For this image, after blurring with the chosen sigma of 1.0, the
computed threshold value is 0.21. Now we can create a binary mask with
the comparison operator >
. As we have seen before,
pixels above the threshold value will be turned on, those below the
threshold will be turned off.
PYTHON
# create a binary mask with the threshold found by Otsu's method
binary_mask = blurred_image > t
fig, ax = plt.subplots()
plt.imshow(binary_mask, cmap="gray")

Otsu’s method generates a fairly conservative mask on this image, meaning that the threshold was fairly high and less of the foreground is kept by the mask. There may be other automated thresholders that work better in this application. Scikit image provides a method that can give a visual test of all of them at once.
PYTHON
fig, ax = ski.filters.try_all_threshold(blurred_image, figsize=(10, 8), verbose=False)
plt.show()

Measuring thresholded areas
There are many reasons why we might want to measure the percentage or size of a thresholded foreground in an image, for instance to assess tumor percentage in a tissue section or confluence of a cell culture. Here we will use it to compare the results of different automated thresholding methods.
PYTHON
# Load and denoise the image
hed_image = iio.imread(uri="data/immunohistochemistry.tif")
gray_image = skimage.color.rgb2gray(hed_image)
blurred_image = skimage.filters.gaussian(gray_image, sigma=1.0)
# Visually compare automated thresholding methods
fig, ax = ski.filters.try_all_threshold(blurred_image, figsize=(10, 8), verbose=False)
plt.show()
Write a function to calculate the percentage of thresholded foreground in the image by counting the number of nonzero (or true) pixels in the binary mask and dividing by the total count of pixels.
PYTHON
def measure_foreground(blurred_image, t):
binary_mask = blurred_image < t
foreground_pixels = np.count_nonzero(binary_mask)
w = binary_mask.shape[1]
h = binary_mask.shape[0]
percentage = foreground_pixels / (w * h) * 100
return(percentage)
Calculate the percentage pixels kept by the Otsu thresholding method
PYTHON
t_otsu = ski.filters.threshold_otsu(blurred_image)
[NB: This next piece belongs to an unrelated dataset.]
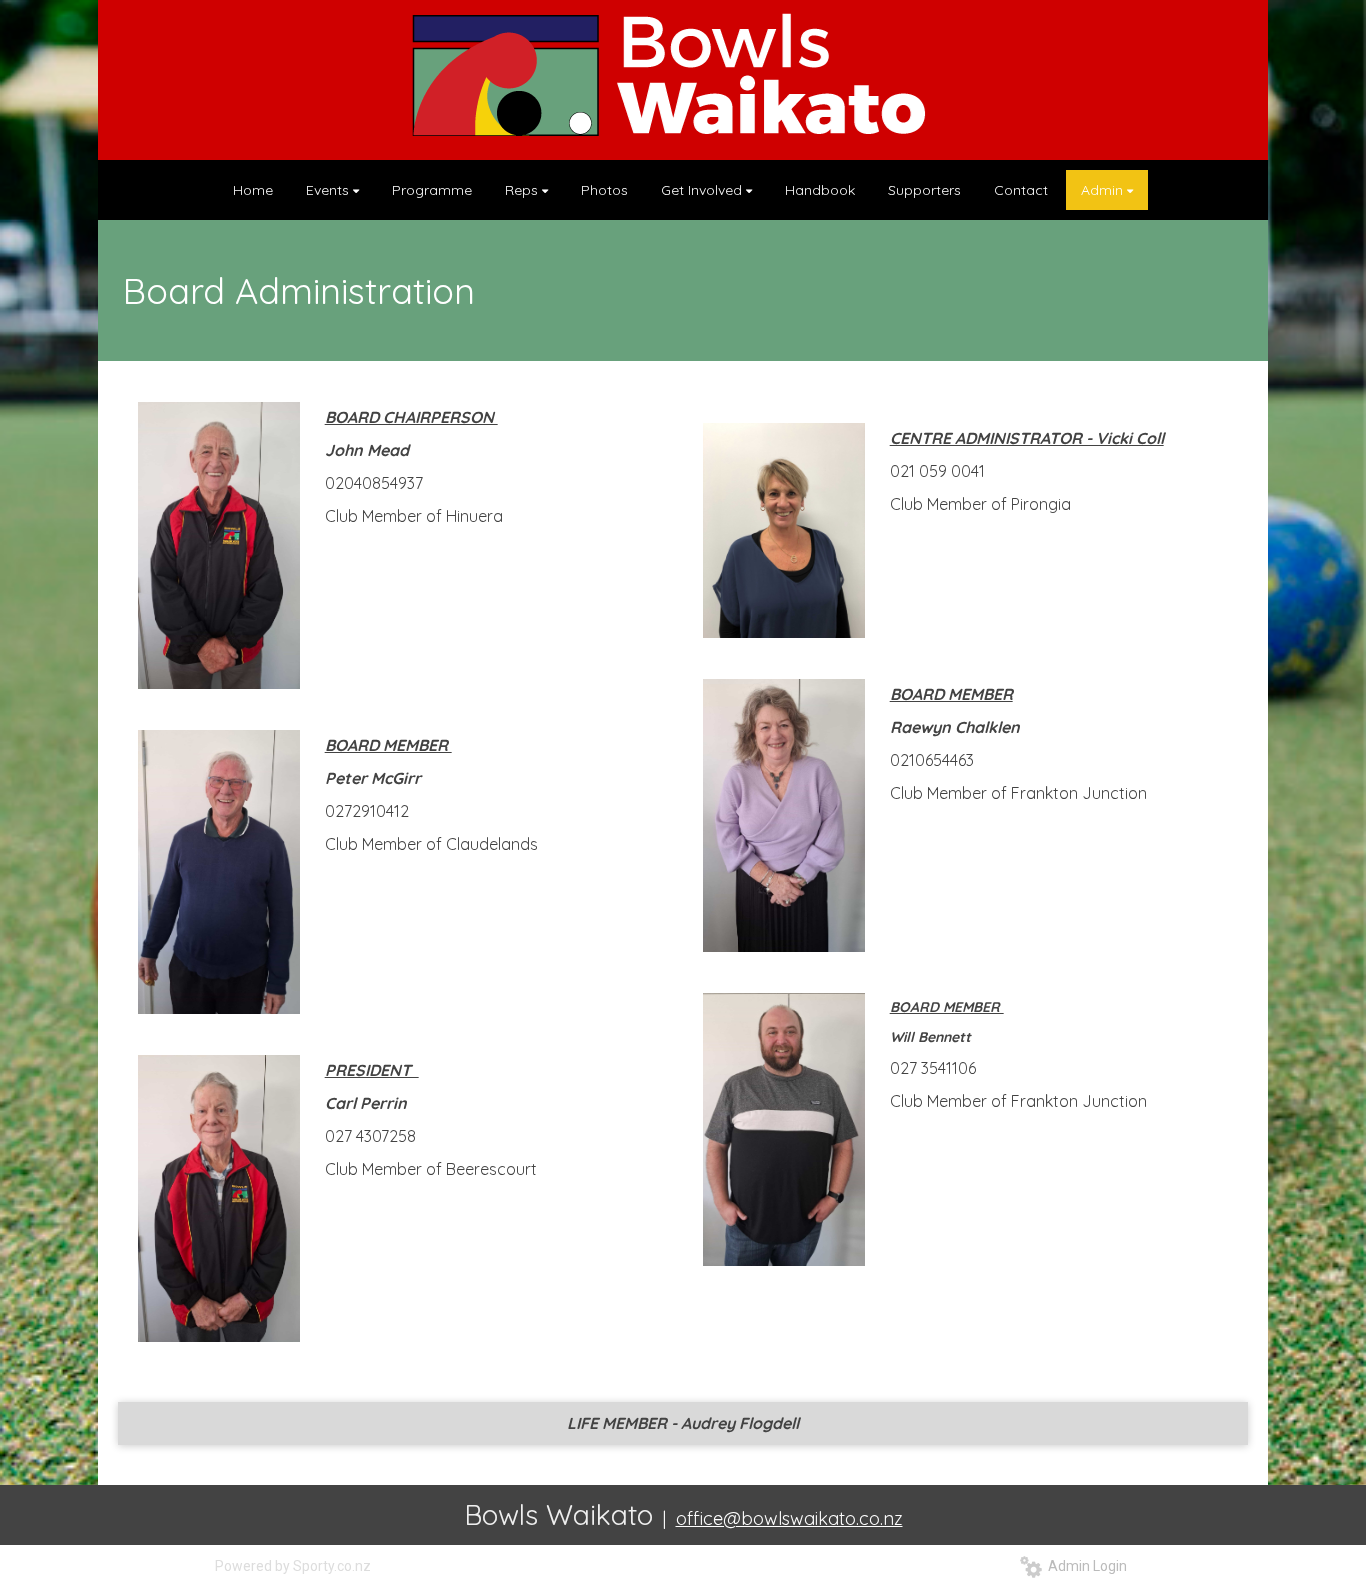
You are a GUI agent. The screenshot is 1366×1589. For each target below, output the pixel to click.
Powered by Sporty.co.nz (293, 1566)
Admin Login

percentage_otsu = measure_foreground(blurred_image, t_otsu)
print("Otsu thresholding: {:.2f}%".format(percentage_otsu))
OUTPUT
Otsu thresholding: 57.96%
PYTHON
t_triangle = ski.filters.threshold_triangle(blurred_image)
percentage_triangle = measure_foreground(blurred_image, t_triangle)
print("Triangle thresholding: {:.2f}%".format(percentage_triangle))
t_yen = ski.filters.threshold_yen(blurred_image)
percentage_yen = measure_foreground(blurred_image, t_yen)
print("Yen thresholding: {:.2f}%".format(percentage_yen))
OUTPUT
Triangle thresholding: 96.88%
Yen thresholding: 48.77%
Key Points
- Thresholding produces a binary image, where all pixels with intensities above (or below) a threshold value are turned on, while all other pixels are turned off.
- The binary images produced by thresholding are held in two-dimensional NumPy arrays, since they have only one colour value channel. They are boolean, hence they contain the values 0 (off) and 1 (on).
- Thresholding can be used to create masks that select only the interesting parts of an image, or as the first step before edge detection or finding contours.